Only if I either scale depth or poses the resulting pointclouds are overlapping (not perfectly): (scaled pose with factor 0.14, no scaling factor in depth): image Another kitti example (scaled pose with factor 0.14, no scaling factor in depth): image

hhhharold commented 2 years ago

Have you tried to 3D reconstruction from multi-view images? Just like the image shown in the README of the camviz

alexander-born commented 2 years ago

Yes this is a 3D reconstruction from multiple views in a global frame. I generated one joint 3d point cloud from multiple images and projectem them into global frame via the relative poses between the images.

In the camviz readme gifs something else is done. There only the point clouds from single image are shown one after the other in the camera frame and not in a global frame (only using the output of the depth net, pose net outputs are not used there). That's how I understood it. Please correct me if this is wrong.

The problem I am facing is that the scale of the pose net output does not match the scale of the depth net. (projections in global frame are not overlapping)

hhhharold commented 2 years ago

I used multi-views images from DDAD dataset to reconstruct 3D scene in world coordinates, but the result was not well. I am checking whether there is an error in my code or the extrinsics is inaccurate.

VitorGuizilini-TRI commented 2 years ago

Can you try using ground-truth information, just to check whether the transformations are correct?

hhhharold commented 2 years ago

Can you try using ground-truth information, just to check whether the transformations are correct?

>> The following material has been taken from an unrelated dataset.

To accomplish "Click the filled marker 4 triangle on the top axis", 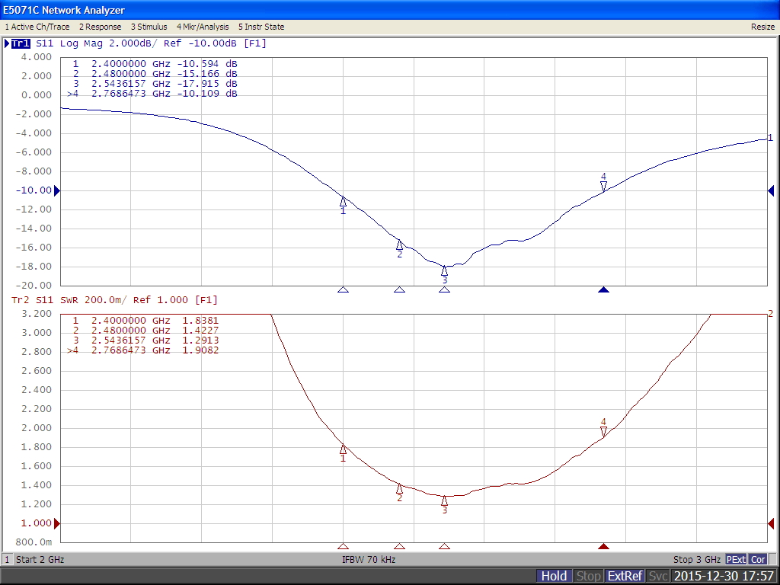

Yes, there was some mistakes in my code and the extrinsics is correct. By the way, how to set the parameter of pose in draw.add3Dworld function to get a better original visual angle in world coordinates. The default setting in demo is draw.add3Dworld('wld', luwh=(0.33, 0.00, 1.00, 1.00), pose=(7.25323, -3.80291, -5.89996, 0.98435, 0.07935, 0.15674, 0.01431)).

sctrueew commented 2 days ago

Hi everyone, I have a video like this, and I've extracted depth and converted each frame to a points cloud. I would like to display it like this (SLAM). Could you please guide me?

image